___ Source data
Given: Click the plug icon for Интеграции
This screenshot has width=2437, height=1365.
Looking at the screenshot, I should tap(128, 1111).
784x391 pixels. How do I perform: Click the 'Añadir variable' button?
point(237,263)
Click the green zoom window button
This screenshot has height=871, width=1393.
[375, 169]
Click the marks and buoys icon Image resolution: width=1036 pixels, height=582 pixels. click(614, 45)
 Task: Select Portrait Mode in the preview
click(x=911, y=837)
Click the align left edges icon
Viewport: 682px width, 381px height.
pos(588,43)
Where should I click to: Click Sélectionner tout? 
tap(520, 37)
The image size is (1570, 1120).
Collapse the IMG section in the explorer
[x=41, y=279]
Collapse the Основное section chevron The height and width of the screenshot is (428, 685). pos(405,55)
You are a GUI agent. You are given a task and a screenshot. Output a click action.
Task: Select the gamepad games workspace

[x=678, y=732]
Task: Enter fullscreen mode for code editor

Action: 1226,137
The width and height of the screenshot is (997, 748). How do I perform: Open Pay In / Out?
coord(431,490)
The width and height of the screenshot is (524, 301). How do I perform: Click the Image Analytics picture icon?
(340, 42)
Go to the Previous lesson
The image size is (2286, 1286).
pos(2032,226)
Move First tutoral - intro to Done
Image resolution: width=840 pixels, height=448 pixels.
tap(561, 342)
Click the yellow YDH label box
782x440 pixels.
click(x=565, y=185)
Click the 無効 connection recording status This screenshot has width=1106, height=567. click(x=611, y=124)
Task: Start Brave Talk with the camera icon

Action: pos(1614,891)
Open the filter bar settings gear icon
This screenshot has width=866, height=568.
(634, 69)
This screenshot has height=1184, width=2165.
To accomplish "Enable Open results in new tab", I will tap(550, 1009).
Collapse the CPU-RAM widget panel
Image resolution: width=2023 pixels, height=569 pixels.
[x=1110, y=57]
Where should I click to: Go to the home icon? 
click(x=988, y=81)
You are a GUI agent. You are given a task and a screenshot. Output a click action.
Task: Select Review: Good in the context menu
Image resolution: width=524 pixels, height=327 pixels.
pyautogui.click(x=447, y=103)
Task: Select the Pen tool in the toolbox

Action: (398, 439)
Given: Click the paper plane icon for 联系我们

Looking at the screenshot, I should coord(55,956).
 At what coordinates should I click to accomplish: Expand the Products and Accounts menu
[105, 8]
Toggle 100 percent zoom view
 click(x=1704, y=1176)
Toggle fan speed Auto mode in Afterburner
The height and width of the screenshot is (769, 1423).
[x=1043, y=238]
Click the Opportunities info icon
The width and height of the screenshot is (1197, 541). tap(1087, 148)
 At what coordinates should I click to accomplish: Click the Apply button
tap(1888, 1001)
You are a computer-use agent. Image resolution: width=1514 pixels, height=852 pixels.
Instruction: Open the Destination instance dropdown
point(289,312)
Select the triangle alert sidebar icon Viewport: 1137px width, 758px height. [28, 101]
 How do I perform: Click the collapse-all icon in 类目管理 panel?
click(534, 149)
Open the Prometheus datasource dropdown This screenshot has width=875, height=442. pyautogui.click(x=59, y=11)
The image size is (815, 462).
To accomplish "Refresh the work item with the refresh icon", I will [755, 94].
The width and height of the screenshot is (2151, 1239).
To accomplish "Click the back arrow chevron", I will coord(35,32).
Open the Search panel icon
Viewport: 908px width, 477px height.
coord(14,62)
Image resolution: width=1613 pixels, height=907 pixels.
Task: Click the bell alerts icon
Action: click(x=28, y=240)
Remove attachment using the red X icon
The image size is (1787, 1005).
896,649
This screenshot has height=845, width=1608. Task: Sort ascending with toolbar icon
______
- Task objective -
Each line from the one containing "The width and height of the screenshot is (2151, 1239)." through the end of the material must be returned exactly; no other line should appear.

- Response area -
The width and height of the screenshot is (2151, 1239).
To accomplish "Click the back arrow chevron", I will coord(35,32).
Open the Search panel icon
Viewport: 908px width, 477px height.
coord(14,62)
Image resolution: width=1613 pixels, height=907 pixels.
Task: Click the bell alerts icon
Action: click(x=28, y=240)
Remove attachment using the red X icon
The image size is (1787, 1005).
896,649
This screenshot has height=845, width=1608. Task: Sort ascending with toolbar icon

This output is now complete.